O secretário-geral do PCP acusou esta segunda-feira o Governo de violar a Constituição por não discutir o pacote laboral com a CGTP, afirmando estar em causa um desrespeito do direito “das organizações dos trabalhadores participarem na elaboração da legislação laboral”.
“Faz mal o Governo em procurar manobras. Faz mal o Governo em recorrer a tudo, desde logo a uma grosseira violação da Constituição, tentando deixar de fora a CGTP da discussão desse pacote laboral”, disse Paulo Raimundo numa intervenção na sessão de abertura das jornadas parlamentares do PCP, em Viana do Castelo.
O secretário-geral comunista afirmou que o pacote laboral foi “rejeitado na greve geral, nos locais de trabalho, nas ruas” e “depois de rejeitado só tem um destino possível, que é a sua retirada de uma vez por todas”.
Paulo Raimundo argumentou que o pacote laboral é do Governo, mas também da Iniciativa Liberal e do Chega, e “pretende agravar ainda mais uma lei que já prejudica e muito os trabalhadores e, em particular, os mais jovens”.
“O Governo quer impor o pacote laboral, a luta dos trabalhadores definirá a sua derrota. Derrotar o pacote laboral e abrir o caminho para aquilo que se exige e para aquilo que devia estar em discussão neste momento e não o agravamento da situação dos trabalhadores”, acrescentou o líder do PCP.
ATITUDE ANTIDEMOCRÁTICA
Para Raimundo, devia estar em discussão, no lugar desta proposta do Governo, a “revogação das normas gravosas da atual legislação” e a defesa e proteção de quem trabalha e “põe o país a funcionar”.
“Essa gente toda precisa de salários mais altos, precisa de mais tempo para viver, precisa de direitos, precisa de estabilidade na sua vida, tudo ao contrário das ordens do patronato e da opção do PSD, do CDS, da Iniciativa Liberal e do Chega”, sublinhou.
Numa intervenção anterior, a líder parlamentar do PCP, Paula Santos, fez críticas semelhantes, afirmando que o executivo está a levar a cabo uma “operação de chantagem” ao “tentar impor o pacote laboral” e a violar a Constituição ao desrespeitar o “direito constitucional da participação das organizações de trabalhadores” por recusar discutir com a “confederação sindical mais representativa dos trabalhadores”.
“Numa atitude antidemocrática, o que diz muito das verdadeiras intenções do Governo”, acrescentou.
A ministra do Trabalho convocou a UGT e as quatro confederações empresariais para uma reunião com o objetivo de retomar as negociações sobre as alterações à lei laboral, após o apelo feito pelo Presidente da República na sequência da ‘rutura’ anunciada pelos patrões, tendo a CGTP voltado a não ser convidada para o encontro.

(Dados guardados)

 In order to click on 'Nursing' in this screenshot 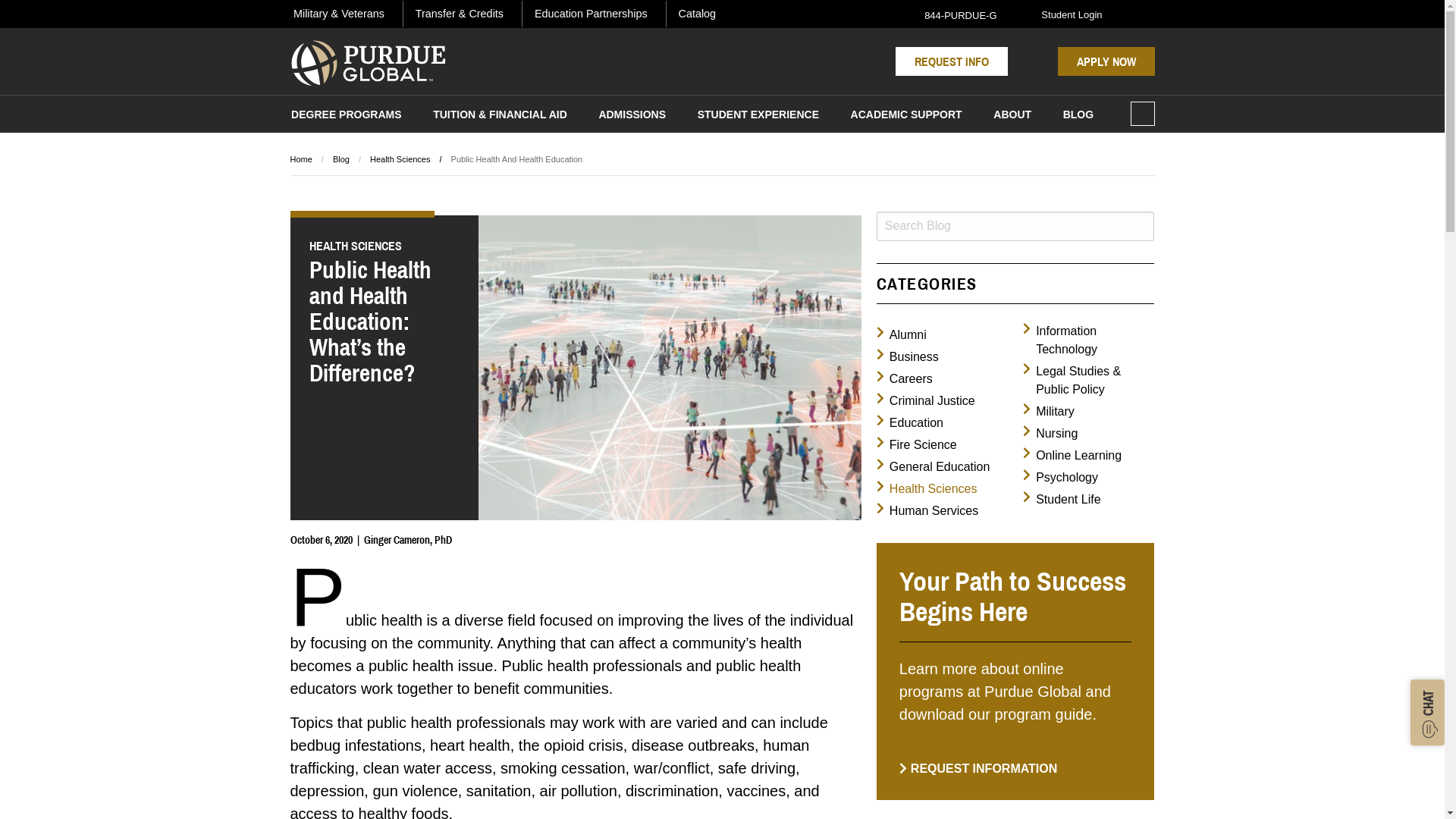, I will do `click(1050, 433)`.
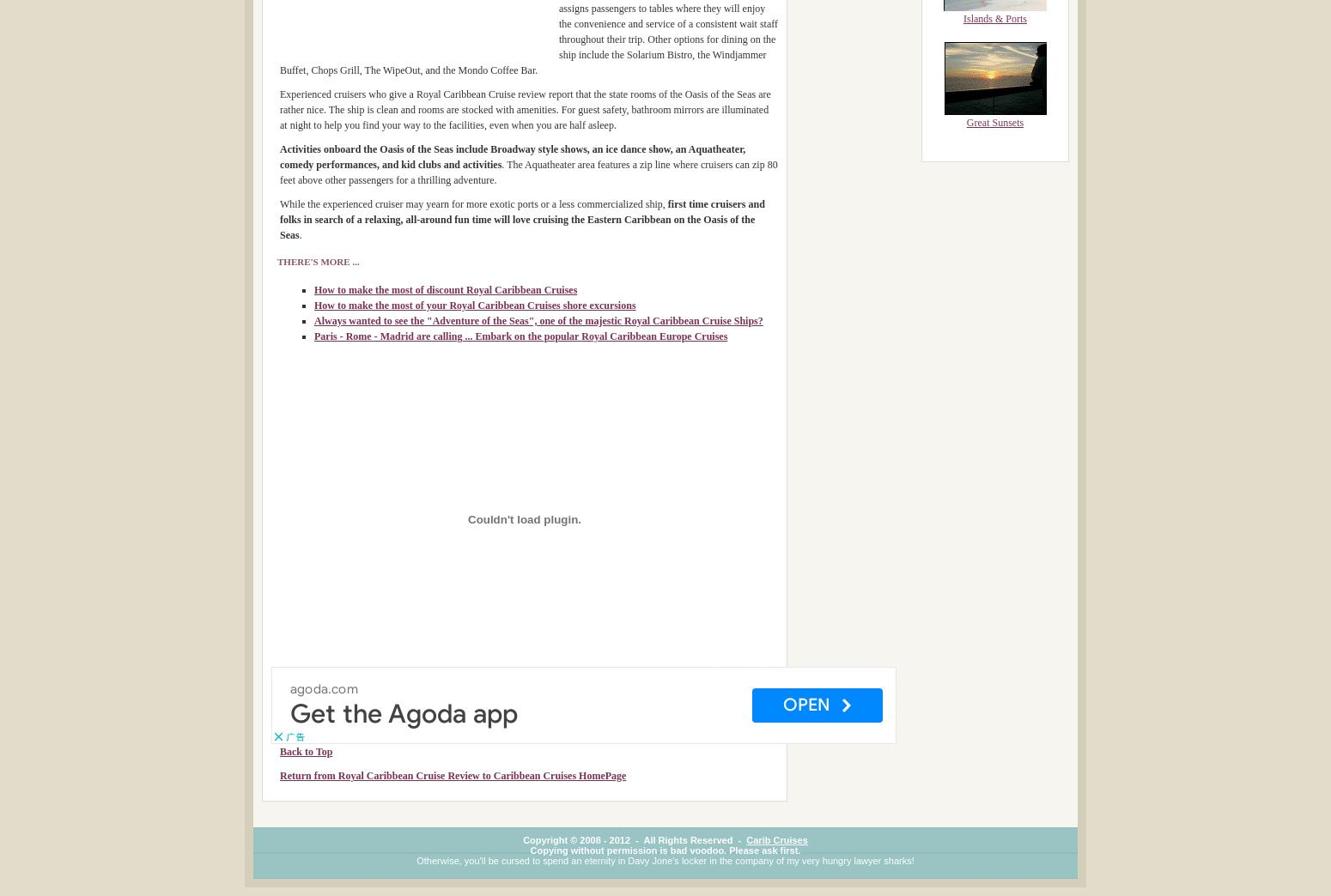  Describe the element at coordinates (776, 838) in the screenshot. I see `'Carib Cruises'` at that location.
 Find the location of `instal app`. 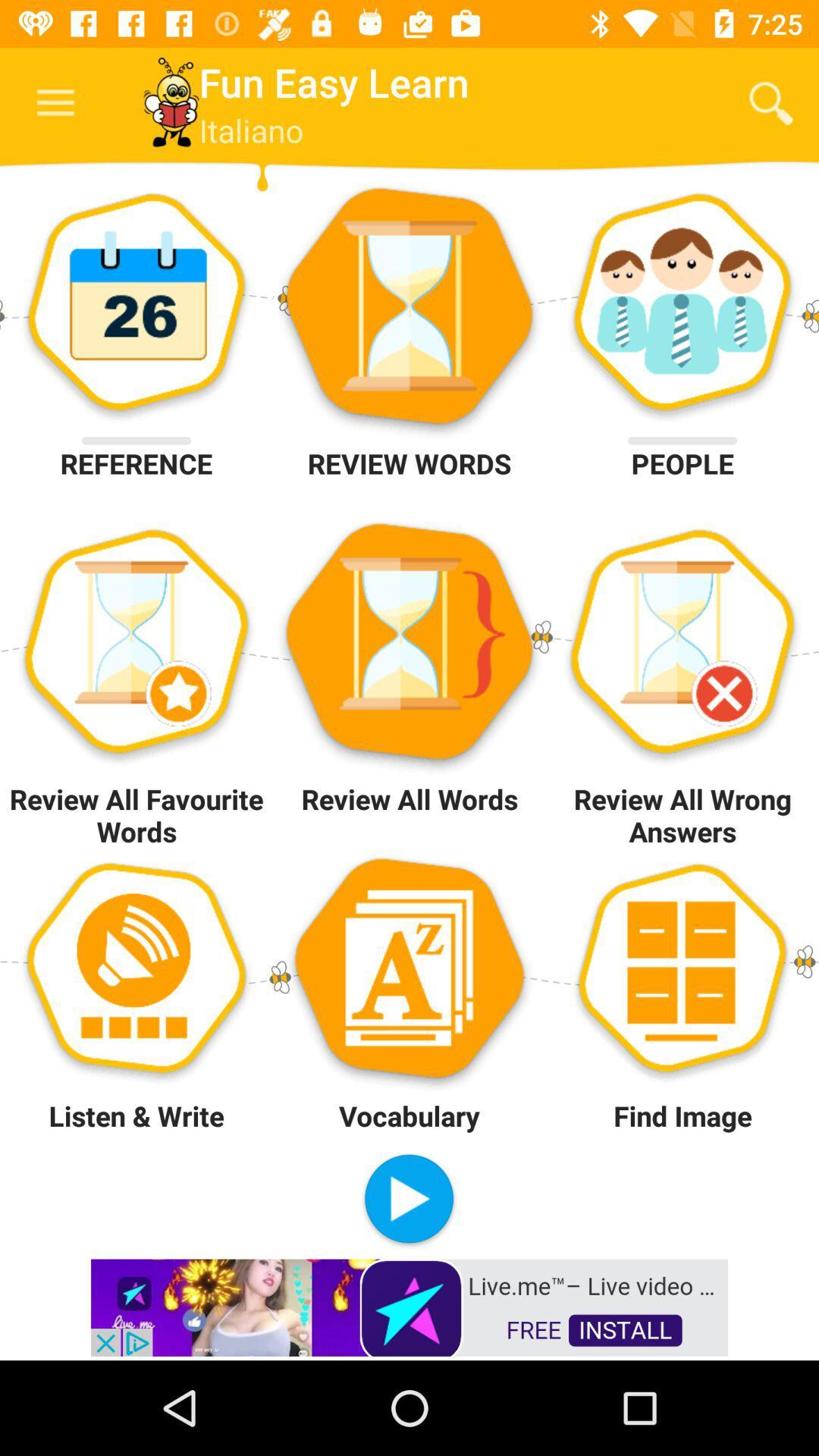

instal app is located at coordinates (410, 1306).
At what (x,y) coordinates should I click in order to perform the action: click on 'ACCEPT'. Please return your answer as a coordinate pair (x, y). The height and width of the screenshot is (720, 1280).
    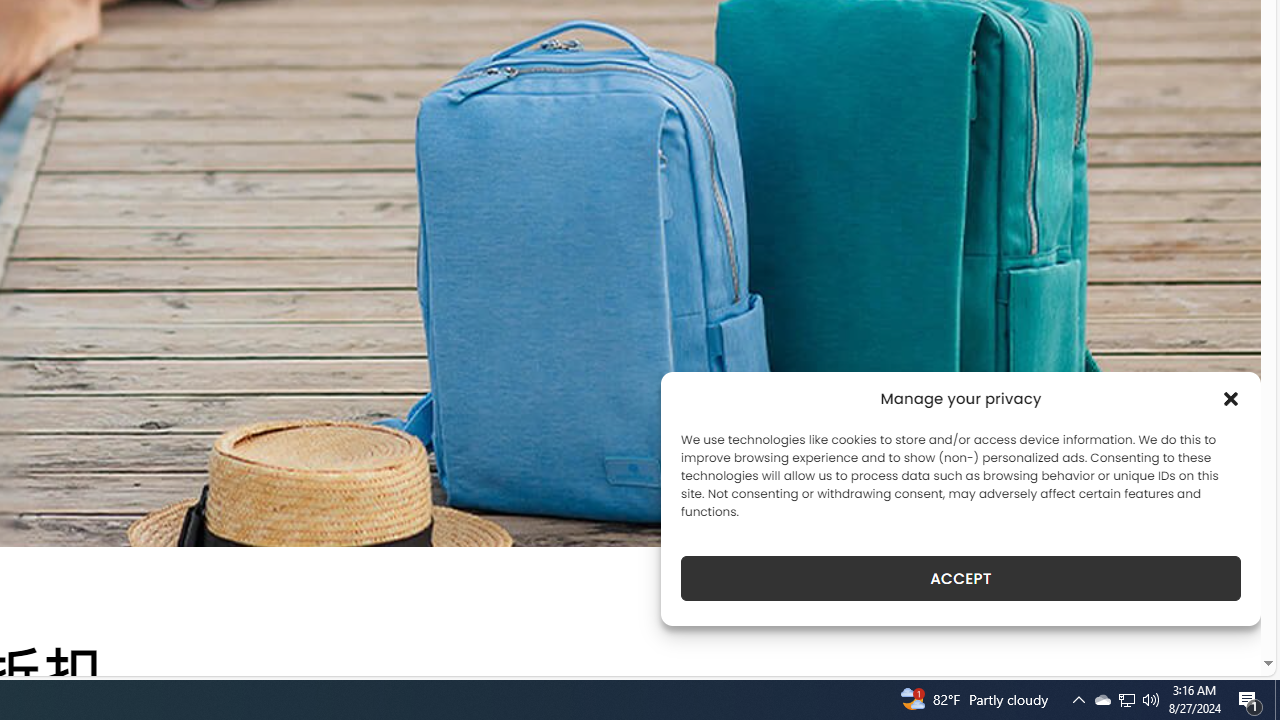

PROBLEMAS A RESOLVER.
[a] No texto sobre o pacote laboral, troque "confederação sindical" por "central sindical" e escreva de novo tudo desde "Numa intervenção anterior, a" até "para o encontro.".
[b] Diga se cada afirmação está de acordo com o texto sobre o pacote laboral, respondendo sim ou não e citando as palavras do texto que o decidem: (i) Paulo Raimundo falou em Viana do Castelo; (ii) a CGTP foi convidada para a reunião convocada pela ministra do Trabalho; (iii) para Raimundo, o pacote laboral é só do Governo.
Os registos são um material à parte do texto.

SOLUÇÕES POR TAREFA.
[a]
Numa intervenção anterior, a líder parlamentar do PCP, Paula Santos, fez críticas semelhantes, afirmando que o executivo está a levar a cabo uma “operação de chantagem” ao “tentar impor o pacote laboral” e a violar a Constituição ao desrespeitar o “direito constitucional da participação das organizações de trabalhadores” por recusar discutir com a “central sindical mais representativa dos trabalhadores”.
“Numa atitude antidemocrática, o que diz muito das verdadeiras intenções do Governo”, acrescentou.
A ministra do Trabalho convocou a UGT e as quatro confederações empresariais para uma reunião com o objetivo de retomar as negociações sobre as alterações à lei laboral, após o apelo feito pelo Presidente da República na sequência da ‘rutura’ anunciada pelos patrões, tendo a CGTP voltado a não ser convidada para o encontro.

[b]
(i) Sim: "disse Paulo Raimundo numa intervenção na sessão de abertura das jornadas parlamentares do PCP, em Viana do Castelo".
(ii) Não: "tendo a CGTP voltado a não ser convidada para o encontro".
(iii) Não: "o pacote laboral é do Governo, mas também da Iniciativa Liberal e do Chega".